We have been thinking about where God might be when things don’t seem to make much sense.
Nothing could have brought this home this week like sitting in hospital with Trevor and David Parry and Paul Manley while a kind, gracious medical registrar explained the damage caused to Liz’s brain by a bang to the head at home. To learn that the damage was catastrophic and nothing could be done medically for Liz was for us all the epitome of awe-ful.
Yet, as we supported one another and prayed together, the God of all comfort was there.
Later, I was driving slowly along the Cottesloe beachfront: the day clear and warm, the beach white and water smooth, with gentle lapping waves and hues of blue that defy description. Stunning beauty and creative glory. And God was there too, big and authoring, unfussed and majestic.
Later that day I was chairing a board meeting of YouthCARE, the body responsible for the 381 chaplains in state government schools. The discussion was strategic and tactical, passionate and respectful, filled with integrity and intelligence. Above all it was yearning for the wellbeing of the young people of this state.
And God was there, in these wonderful bruised reeds, giving of themselves that God’s Kingdom would come and remain in our schools.
The next morning I received a phone call, early, from my youngest daughter. “How are you Dad?” she asked, with a sincerity that is unique to her. And that was enough – enough words to carry the power of love one for the other, a daughter to her Dad. And God was there, the God who weeps for his friends and embraces the lost and embattled.

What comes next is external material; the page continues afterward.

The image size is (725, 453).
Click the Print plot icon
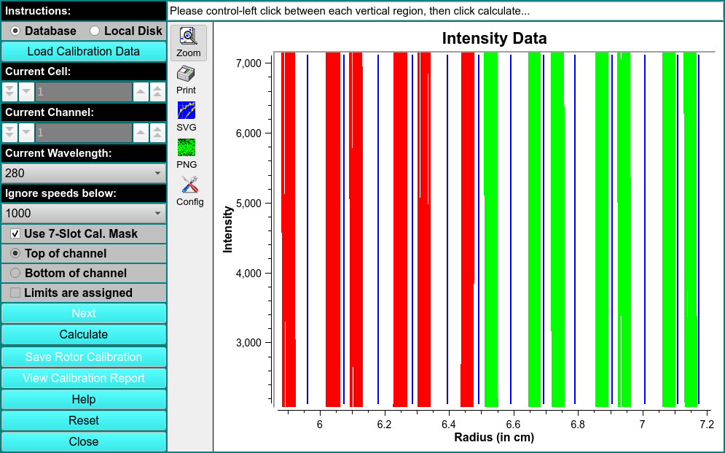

In his book When God’s Ways Make No Sense, Larry Crabb talks about two types of longing in our quest to understand. The consolable longing he defines as, “… a longing to persevere through every good time or bad with an undiminshed, growing capacity and desire to love both God and others.”

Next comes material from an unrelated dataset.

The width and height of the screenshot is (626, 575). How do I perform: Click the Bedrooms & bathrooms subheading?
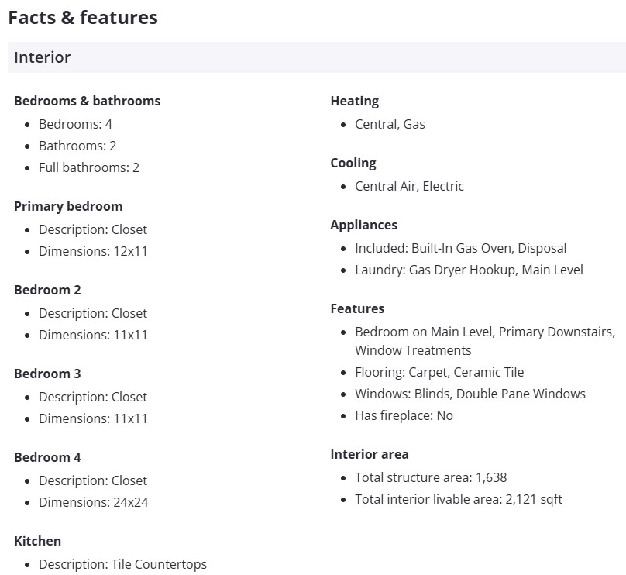[88, 101]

But there is another type of longing that is inconsolable, that is for “… everything to be as it should be in a loving, holy, sovereign God’s universe.” And so this life leaves us groaning and grieving inwardly with unsatisfied desire as we wait longingly, even eagerly, for the perfect to come in the new creation. C. S. Lewis reflected that if you can imagine a reality that is not present in your experience now, it indicates that what you can imagine does exist but somewhere else outside your present experience. Our consolable longing is a call to faithfully endure all that is wrong in ourselves and the world until all is made right.
Larry Crabb ponders, “Is this the longing Jesus had in mind when He promised to answer prayer?”
P.S. Liz Parry died peacefully in Sir Charles Gardiner Hospital at about 10:30am on Thursday 28th November 2019. Prayers for the family during this time would be appreciated.